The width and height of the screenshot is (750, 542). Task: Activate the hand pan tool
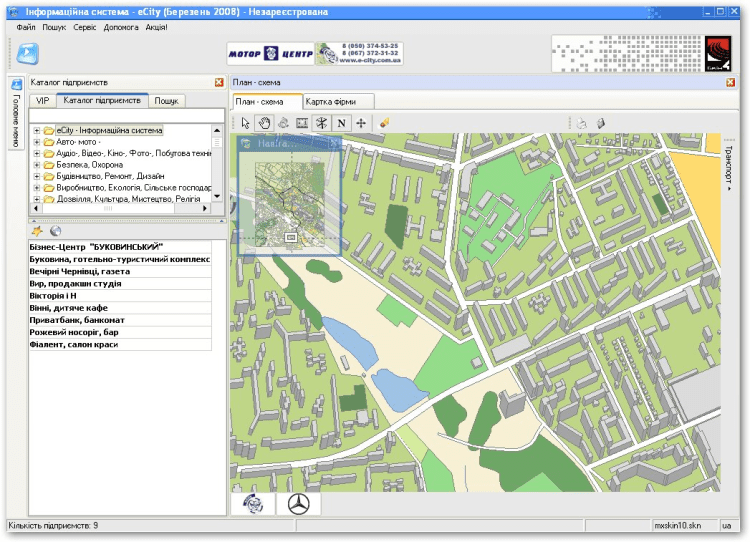coord(265,123)

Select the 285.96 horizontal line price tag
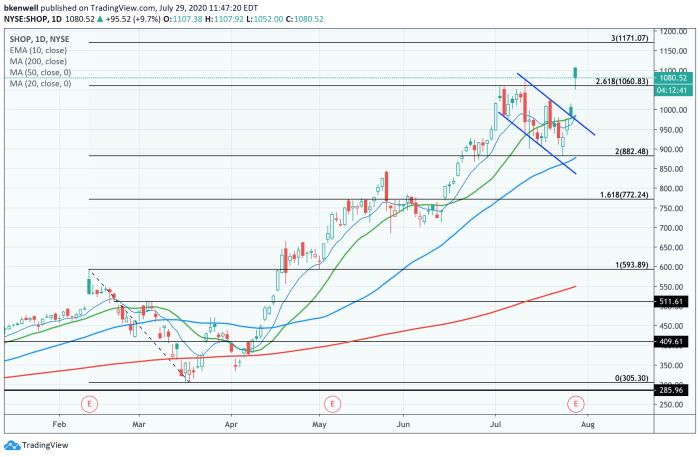[x=669, y=390]
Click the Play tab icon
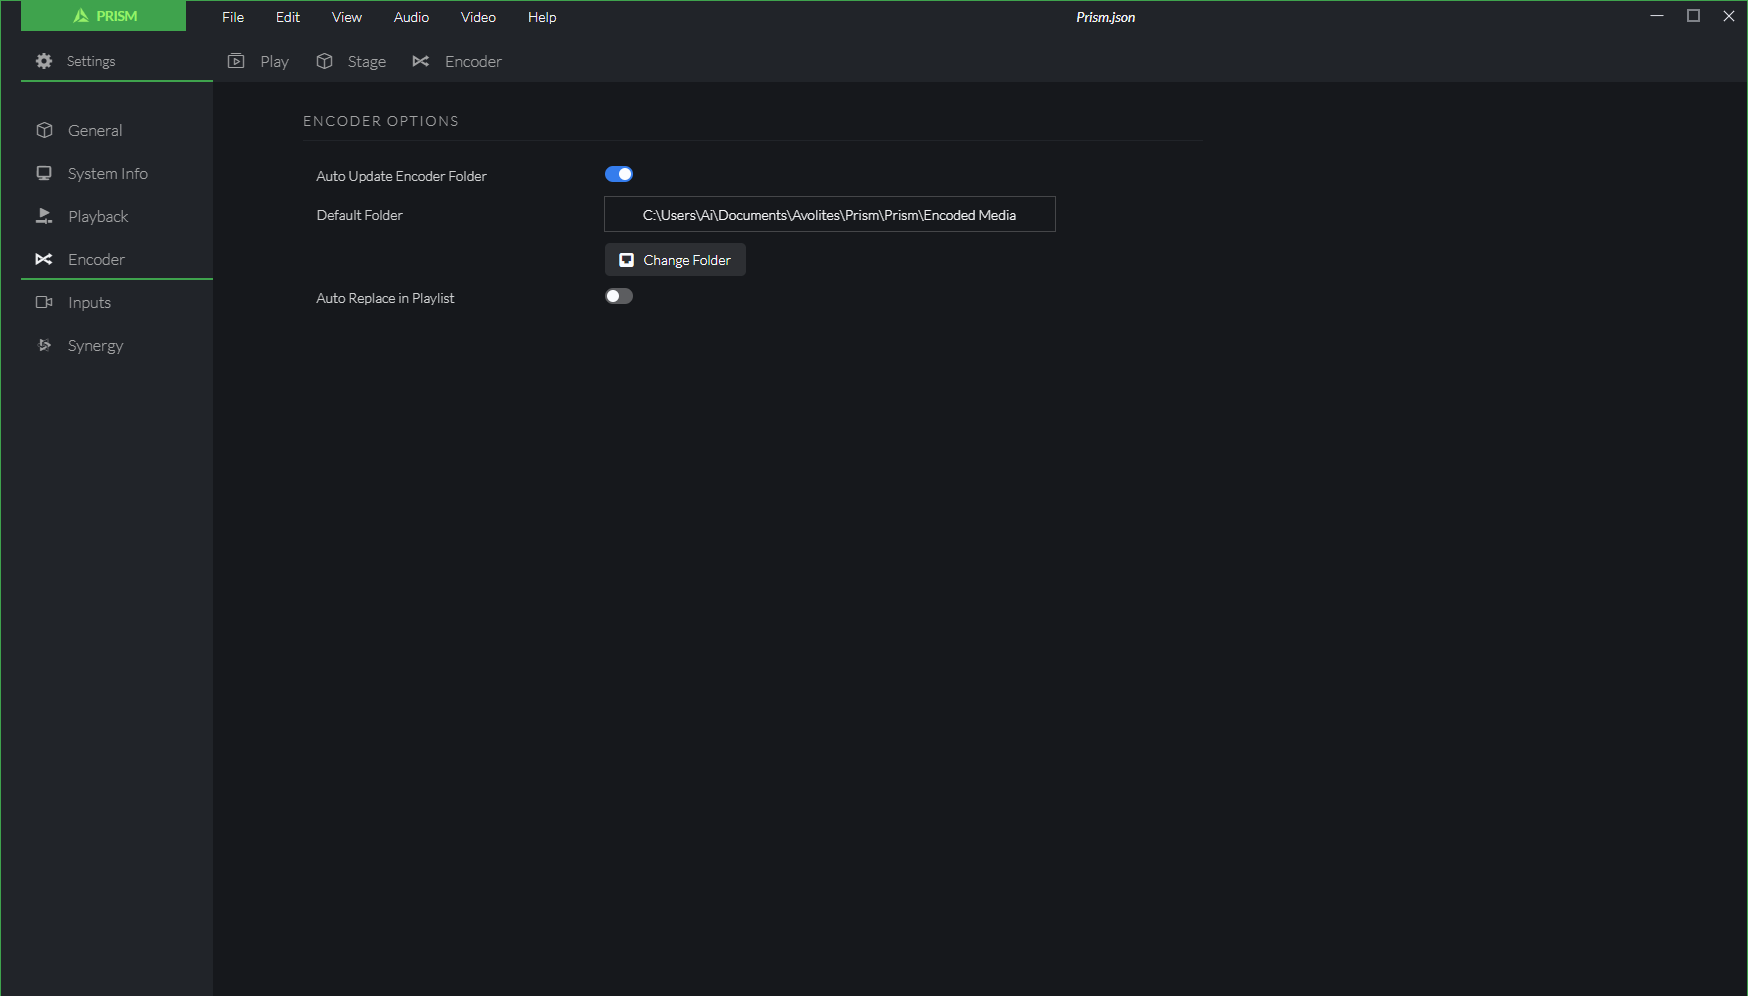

▬▬▬▬▬▬

TASK REQUIREMENTS:
What is needed is a verbatim copy of the lines from the line with "Select the 285.96 horizontal line price tag" through the last line of the listing, pictures excluded.

FINISHED TASK:
Select the 285.96 horizontal line price tag
[x=669, y=390]
Click the Play tab icon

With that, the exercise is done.